課題の目的: 助産師へのインタビュー記事のうち、「2019年に助産師のネットワ」から「全2回インタビューの2回目です。」までをすべて一字一句そのまま書き写してもらえますか？

抜粋:
- - - - -

「産めないからこそ、力になりたい!」 14歳で子どもが産めないと告げられた助産師が伝えたいこと【助産師・岸畑聖月】

「産めないからこそ、力になりたい!」 14歳で子どもが産めないと告げられた助産師が伝えたいこと【助産師・岸畑聖月】

2019年に助産師のネットワークを構築し、はたらく人を支援する法人向けサービスや、性教育ボードゲームなどのプロダクトを開発・展開する株式会社With Midwifeを設立した助産師の岸畑聖月さん(32歳)。岸畑さんは、自身の婦人科系の病気の経験を経て、助産師になって8年になります。
岸畑さんに、時代とともに子育てを取り巻く環境などが著しく変化する中で、助産師に求められていることを聞きました。
全2回インタビューの2回目です。

少子化でも助産師の数は増加傾向

岸畑さんは、With MidwifeでCEOを務めると共に、大阪市内にある総合病院の産婦人科でも助産師として勤務しています。

――岸畑さんは、中学2年生で婦人科系の病気になり、医師に「将来、赤ちゃんが産めない」と告げられました。そのことをオープンにしようと思ったのはなぜでしょうか。

- - - - -

与えられた情報:
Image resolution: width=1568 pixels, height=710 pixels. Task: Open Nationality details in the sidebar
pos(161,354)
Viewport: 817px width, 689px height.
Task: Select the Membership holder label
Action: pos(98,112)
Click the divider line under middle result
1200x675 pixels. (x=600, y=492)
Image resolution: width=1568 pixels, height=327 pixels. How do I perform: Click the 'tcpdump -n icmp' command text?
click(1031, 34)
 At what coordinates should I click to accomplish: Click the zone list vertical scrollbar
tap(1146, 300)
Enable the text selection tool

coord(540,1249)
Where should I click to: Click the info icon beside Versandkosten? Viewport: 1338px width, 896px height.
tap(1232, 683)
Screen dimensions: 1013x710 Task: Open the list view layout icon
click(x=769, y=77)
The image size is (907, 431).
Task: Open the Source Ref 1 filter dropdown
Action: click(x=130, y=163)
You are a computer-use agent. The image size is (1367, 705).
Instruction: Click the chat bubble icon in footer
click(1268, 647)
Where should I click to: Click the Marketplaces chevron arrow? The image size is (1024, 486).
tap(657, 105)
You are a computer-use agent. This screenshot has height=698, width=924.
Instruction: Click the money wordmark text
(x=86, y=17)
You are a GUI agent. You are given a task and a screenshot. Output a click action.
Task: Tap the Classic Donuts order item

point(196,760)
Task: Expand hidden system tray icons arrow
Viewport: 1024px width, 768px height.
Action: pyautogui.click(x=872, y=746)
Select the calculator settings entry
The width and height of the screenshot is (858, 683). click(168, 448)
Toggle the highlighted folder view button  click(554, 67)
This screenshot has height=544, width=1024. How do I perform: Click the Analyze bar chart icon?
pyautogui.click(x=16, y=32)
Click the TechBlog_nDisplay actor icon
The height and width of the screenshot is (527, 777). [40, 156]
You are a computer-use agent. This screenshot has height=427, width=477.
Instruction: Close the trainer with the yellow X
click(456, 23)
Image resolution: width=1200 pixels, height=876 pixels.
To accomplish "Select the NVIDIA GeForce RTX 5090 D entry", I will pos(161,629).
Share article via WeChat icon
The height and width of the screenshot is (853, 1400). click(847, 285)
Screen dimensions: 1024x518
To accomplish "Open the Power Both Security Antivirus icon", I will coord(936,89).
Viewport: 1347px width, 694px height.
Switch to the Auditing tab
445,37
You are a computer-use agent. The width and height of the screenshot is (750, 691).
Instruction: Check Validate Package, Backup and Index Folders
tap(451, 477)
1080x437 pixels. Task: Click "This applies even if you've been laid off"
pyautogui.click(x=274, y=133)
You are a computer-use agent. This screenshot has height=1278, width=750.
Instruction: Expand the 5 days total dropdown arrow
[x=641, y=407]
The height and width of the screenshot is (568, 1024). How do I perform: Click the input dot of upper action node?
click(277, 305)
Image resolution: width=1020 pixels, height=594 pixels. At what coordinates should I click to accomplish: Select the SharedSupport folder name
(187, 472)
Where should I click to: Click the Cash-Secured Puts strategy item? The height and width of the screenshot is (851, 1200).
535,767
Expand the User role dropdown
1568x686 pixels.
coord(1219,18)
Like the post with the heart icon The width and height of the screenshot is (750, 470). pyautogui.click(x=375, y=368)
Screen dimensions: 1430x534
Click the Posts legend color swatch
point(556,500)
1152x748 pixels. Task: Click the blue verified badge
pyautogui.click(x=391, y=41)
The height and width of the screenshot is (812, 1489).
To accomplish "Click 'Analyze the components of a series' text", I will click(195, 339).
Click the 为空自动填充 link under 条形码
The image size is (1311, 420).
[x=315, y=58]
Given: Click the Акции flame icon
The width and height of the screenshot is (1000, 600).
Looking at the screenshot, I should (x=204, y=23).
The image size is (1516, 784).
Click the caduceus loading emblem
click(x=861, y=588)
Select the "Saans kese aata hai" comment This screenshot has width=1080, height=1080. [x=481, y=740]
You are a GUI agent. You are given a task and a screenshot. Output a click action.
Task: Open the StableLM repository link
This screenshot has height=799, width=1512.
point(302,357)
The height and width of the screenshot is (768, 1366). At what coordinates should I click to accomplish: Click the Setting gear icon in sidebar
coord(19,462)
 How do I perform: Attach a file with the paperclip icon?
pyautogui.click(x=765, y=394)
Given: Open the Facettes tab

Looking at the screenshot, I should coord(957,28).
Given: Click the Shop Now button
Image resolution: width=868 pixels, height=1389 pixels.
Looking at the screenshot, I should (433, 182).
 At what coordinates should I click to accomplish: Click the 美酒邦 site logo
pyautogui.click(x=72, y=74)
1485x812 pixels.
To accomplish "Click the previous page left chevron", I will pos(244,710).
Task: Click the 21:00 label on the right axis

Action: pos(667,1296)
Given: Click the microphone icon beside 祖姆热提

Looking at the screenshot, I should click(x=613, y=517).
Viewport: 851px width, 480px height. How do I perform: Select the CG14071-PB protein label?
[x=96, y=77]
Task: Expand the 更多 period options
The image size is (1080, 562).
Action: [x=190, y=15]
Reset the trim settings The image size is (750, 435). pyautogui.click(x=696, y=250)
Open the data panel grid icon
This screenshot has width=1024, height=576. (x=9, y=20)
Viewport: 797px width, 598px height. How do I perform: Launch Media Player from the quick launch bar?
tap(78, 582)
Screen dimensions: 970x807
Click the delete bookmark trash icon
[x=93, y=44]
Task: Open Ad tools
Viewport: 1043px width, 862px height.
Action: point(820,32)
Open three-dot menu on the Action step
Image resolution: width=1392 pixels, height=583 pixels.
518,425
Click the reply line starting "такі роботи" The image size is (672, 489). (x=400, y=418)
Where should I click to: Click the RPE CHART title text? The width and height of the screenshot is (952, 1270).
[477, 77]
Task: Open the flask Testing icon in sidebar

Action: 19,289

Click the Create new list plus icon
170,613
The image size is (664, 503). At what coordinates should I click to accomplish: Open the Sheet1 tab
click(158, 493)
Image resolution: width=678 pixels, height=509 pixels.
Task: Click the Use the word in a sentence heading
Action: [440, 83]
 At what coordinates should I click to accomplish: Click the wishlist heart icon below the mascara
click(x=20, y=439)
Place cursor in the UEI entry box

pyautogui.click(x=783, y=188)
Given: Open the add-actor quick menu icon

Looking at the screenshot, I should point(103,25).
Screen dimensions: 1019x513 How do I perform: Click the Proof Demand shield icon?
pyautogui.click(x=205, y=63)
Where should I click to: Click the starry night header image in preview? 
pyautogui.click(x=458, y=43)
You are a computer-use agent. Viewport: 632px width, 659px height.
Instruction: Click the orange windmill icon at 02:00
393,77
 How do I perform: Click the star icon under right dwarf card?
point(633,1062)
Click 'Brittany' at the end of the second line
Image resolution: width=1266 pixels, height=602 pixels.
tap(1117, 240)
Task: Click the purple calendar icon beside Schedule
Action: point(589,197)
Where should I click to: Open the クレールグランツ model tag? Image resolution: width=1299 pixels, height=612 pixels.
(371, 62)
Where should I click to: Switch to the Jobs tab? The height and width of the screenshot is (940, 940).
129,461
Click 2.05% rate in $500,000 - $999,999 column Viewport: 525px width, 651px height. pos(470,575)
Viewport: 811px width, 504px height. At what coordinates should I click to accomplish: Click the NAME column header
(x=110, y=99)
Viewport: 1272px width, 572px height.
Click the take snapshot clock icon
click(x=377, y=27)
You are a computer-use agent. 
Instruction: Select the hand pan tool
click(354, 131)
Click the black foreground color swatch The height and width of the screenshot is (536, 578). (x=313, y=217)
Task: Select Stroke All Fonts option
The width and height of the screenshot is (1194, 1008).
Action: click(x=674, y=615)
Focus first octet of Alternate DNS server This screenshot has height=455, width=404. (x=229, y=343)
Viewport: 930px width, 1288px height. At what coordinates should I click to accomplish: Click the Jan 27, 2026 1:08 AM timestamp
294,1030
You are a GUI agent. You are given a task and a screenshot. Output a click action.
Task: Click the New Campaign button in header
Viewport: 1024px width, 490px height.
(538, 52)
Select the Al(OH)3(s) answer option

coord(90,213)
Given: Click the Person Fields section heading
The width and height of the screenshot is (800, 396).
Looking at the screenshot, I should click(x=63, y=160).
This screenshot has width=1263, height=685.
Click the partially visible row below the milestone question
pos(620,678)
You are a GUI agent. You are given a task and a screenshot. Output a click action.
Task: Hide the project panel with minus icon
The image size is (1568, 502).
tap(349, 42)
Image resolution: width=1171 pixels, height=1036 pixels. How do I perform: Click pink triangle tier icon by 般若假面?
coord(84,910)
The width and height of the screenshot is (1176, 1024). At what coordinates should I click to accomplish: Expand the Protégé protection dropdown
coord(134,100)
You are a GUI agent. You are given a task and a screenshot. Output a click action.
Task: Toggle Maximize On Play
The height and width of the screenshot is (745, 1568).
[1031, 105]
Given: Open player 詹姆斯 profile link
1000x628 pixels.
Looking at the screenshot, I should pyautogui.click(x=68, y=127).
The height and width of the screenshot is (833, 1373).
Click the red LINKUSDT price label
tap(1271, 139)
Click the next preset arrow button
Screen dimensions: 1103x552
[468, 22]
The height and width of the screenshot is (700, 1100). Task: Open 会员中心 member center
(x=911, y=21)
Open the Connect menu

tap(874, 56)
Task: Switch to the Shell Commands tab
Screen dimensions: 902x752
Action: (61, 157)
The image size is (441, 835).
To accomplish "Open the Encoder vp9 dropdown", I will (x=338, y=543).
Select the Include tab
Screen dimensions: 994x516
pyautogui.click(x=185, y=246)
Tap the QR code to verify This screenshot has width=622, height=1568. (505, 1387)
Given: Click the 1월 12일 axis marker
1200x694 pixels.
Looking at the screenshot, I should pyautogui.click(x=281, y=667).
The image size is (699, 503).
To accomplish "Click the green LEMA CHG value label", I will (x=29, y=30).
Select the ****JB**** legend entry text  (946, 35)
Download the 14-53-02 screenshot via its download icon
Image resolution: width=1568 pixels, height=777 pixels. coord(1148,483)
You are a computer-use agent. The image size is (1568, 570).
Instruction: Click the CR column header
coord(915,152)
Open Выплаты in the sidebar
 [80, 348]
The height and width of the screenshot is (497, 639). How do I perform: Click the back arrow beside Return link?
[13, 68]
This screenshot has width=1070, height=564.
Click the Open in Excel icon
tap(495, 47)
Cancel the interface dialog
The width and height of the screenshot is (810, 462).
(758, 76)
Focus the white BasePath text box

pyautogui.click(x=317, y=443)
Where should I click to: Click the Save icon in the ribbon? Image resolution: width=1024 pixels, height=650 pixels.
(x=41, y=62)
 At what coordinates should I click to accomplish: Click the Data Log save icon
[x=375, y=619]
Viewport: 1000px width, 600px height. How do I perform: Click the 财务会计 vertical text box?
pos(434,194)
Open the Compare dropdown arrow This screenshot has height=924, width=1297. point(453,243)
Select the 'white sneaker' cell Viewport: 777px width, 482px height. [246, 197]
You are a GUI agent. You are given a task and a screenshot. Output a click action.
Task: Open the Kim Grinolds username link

- - - - -

解答:
2019年に助産師のネットワークを構築し、はたらく人を支援する法人向けサービスや、性教育ボードゲームなどのプロダクトを開発・展開する株式会社With Midwifeを設立した助産師の岸畑聖月さん(32歳)。岸畑さんは、自身の婦人科系の病気の経験を経て、助産師になって8年になります。
岸畑さんに、時代とともに子育てを取り巻く環境などが著しく変化する中で、助産師に求められていることを聞きました。
全2回インタビューの2回目です。